YOUR TASK
Can you reproduce, word for word, the lines that open with the line containing "Where should I" and close with the line containing "Looking at the", including both of those, while omitting the pictures?
+++ SUPPLIED ENTRIES +++
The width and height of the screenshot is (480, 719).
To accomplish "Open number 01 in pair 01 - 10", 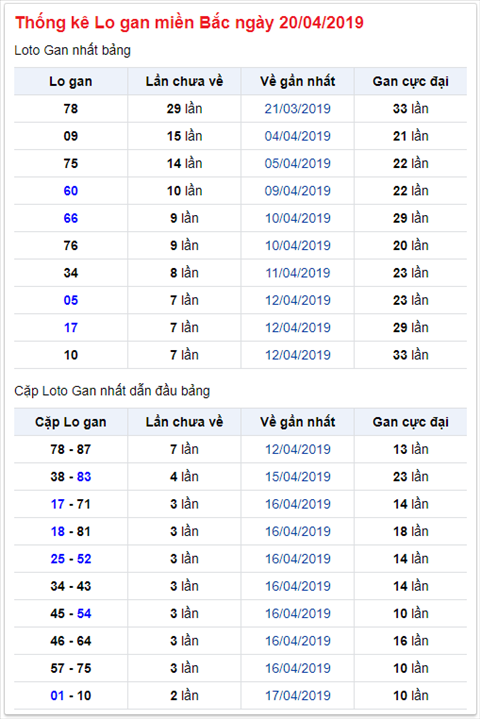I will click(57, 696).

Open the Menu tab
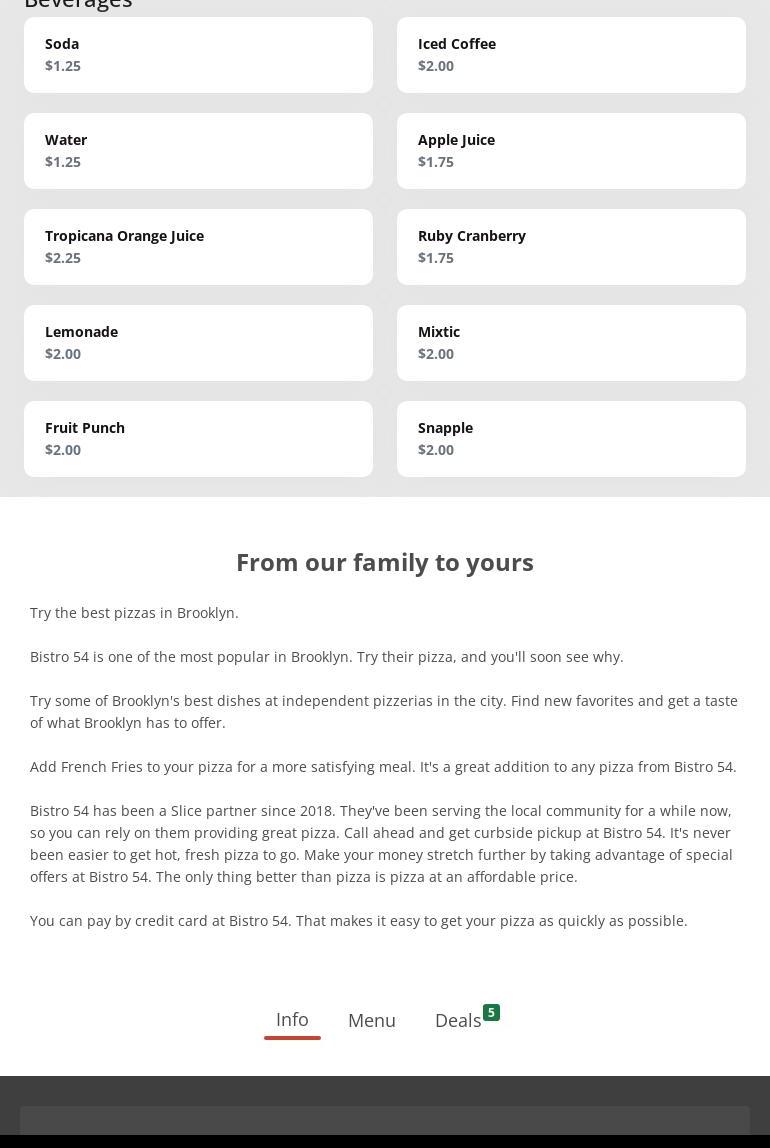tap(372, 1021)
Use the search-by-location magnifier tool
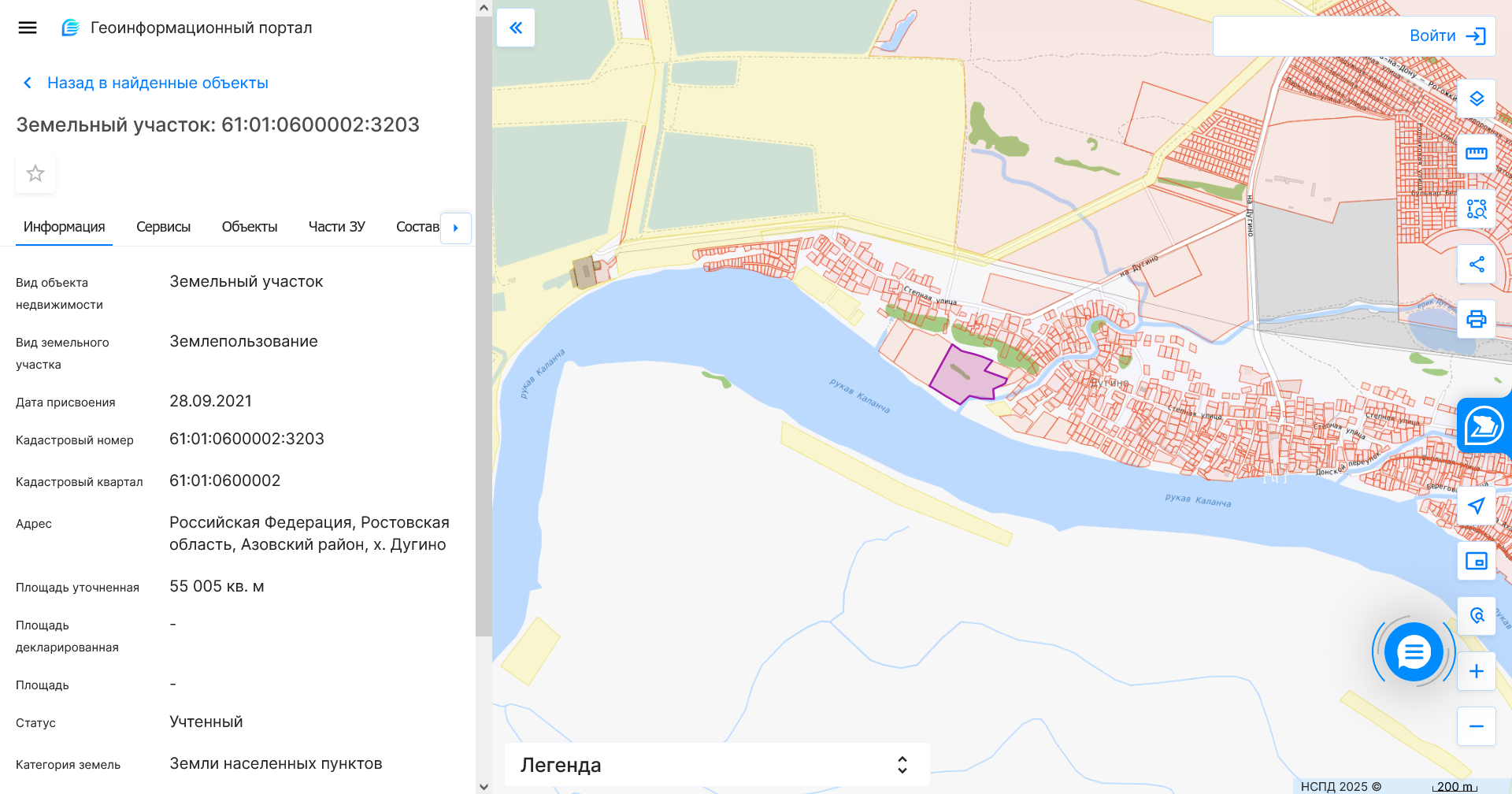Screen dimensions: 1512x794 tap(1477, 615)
+++
+++ SUPPLIED ENTRIES +++
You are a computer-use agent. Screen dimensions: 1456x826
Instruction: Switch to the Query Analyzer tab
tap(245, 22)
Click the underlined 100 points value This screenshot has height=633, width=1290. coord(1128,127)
+++
+++ SUPPLIED ENTRIES +++
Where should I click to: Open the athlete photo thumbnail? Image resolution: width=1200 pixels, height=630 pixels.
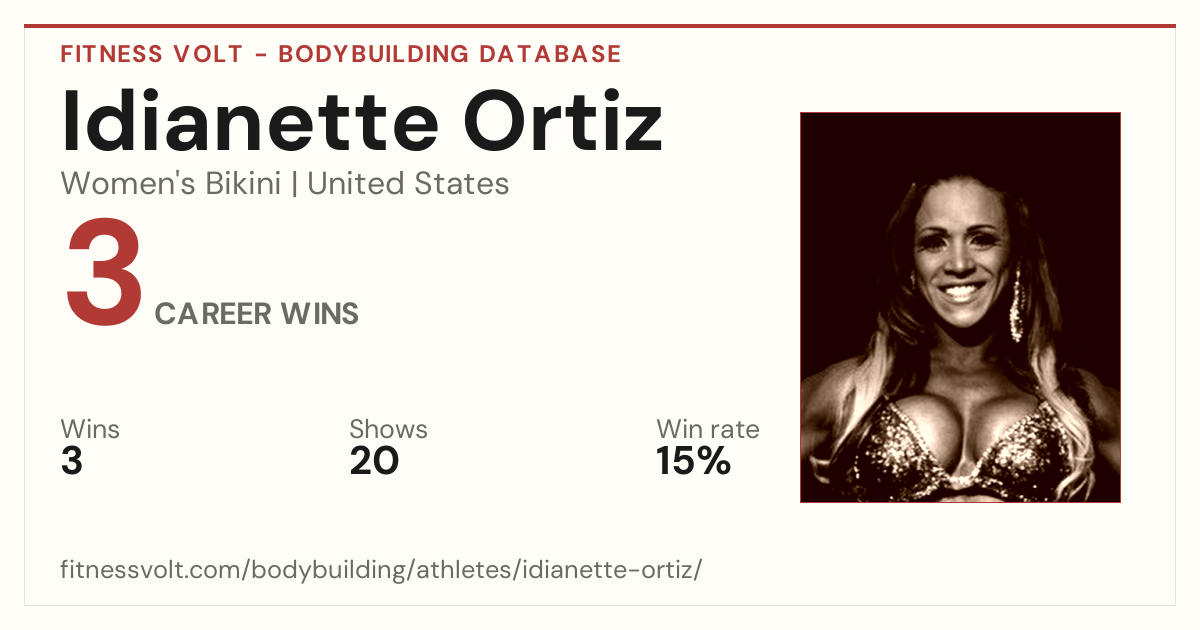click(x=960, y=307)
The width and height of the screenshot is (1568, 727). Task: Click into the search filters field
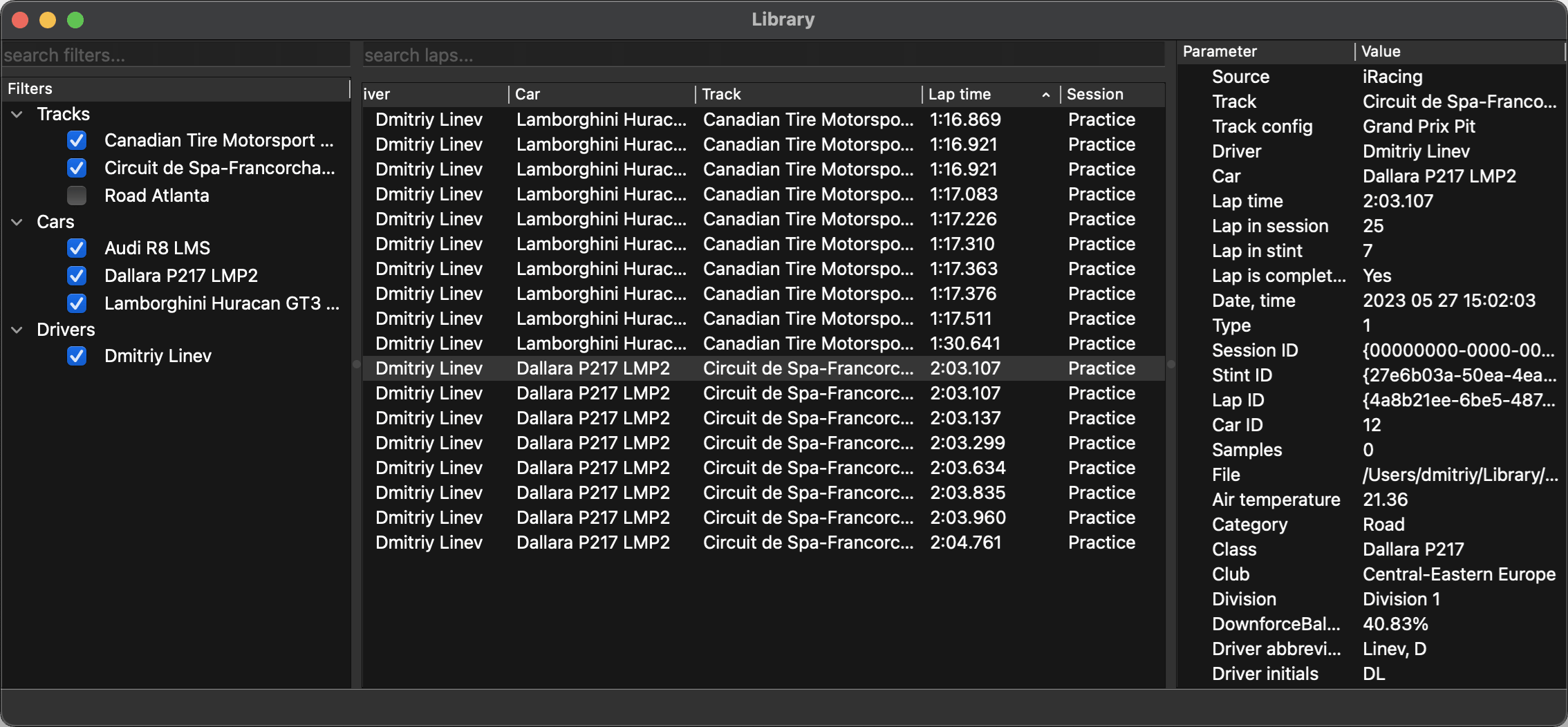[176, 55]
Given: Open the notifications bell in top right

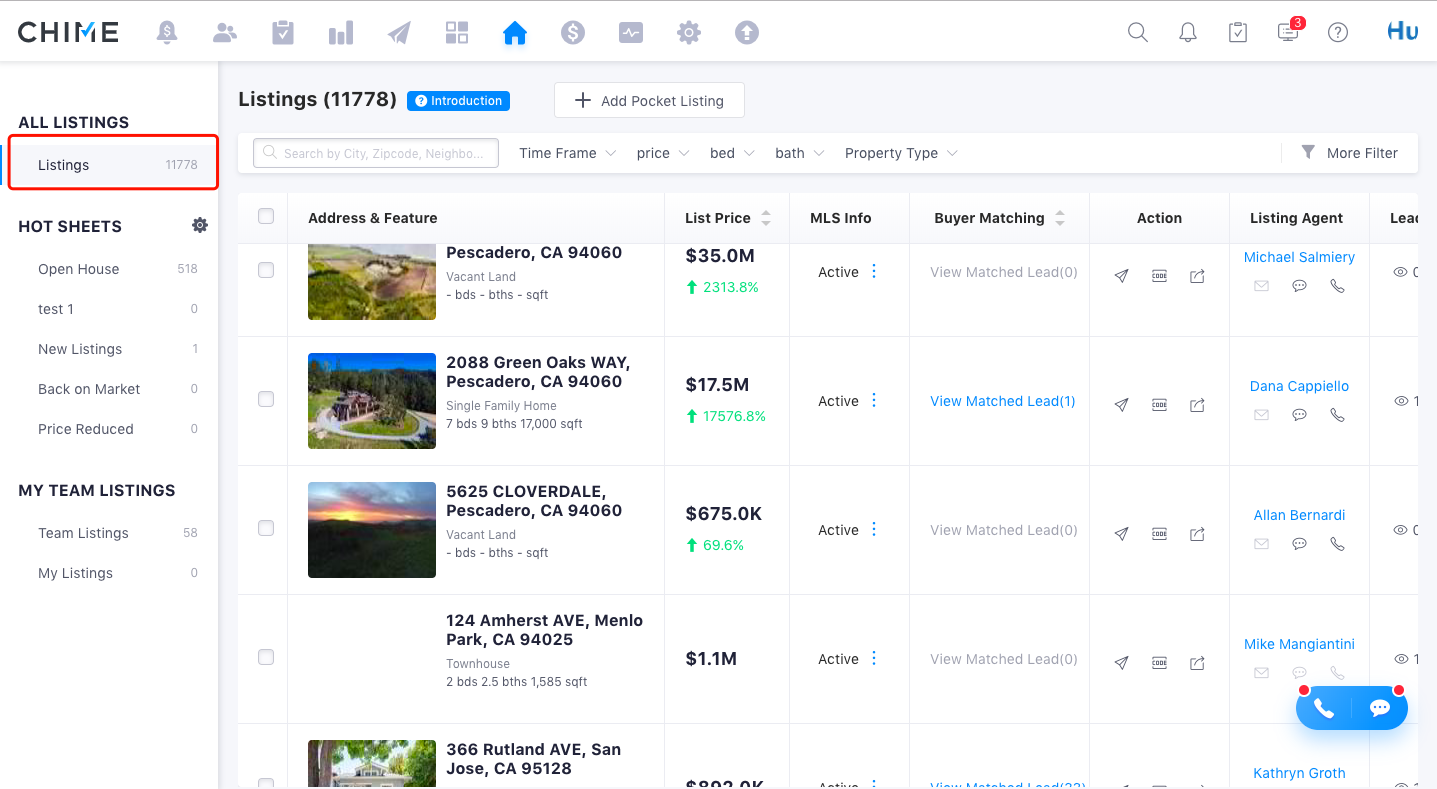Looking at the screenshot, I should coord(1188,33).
+++
WRITTEN SOLUTION
Where should I click to: Open the athlete photo thumbnail? Image resolution: width=1200 pixels, height=630 pixels.
click(x=960, y=307)
The width and height of the screenshot is (1568, 727). Task: Click into the search filters field
[176, 55]
Given: Open the notifications bell in top right

Looking at the screenshot, I should coord(1188,33).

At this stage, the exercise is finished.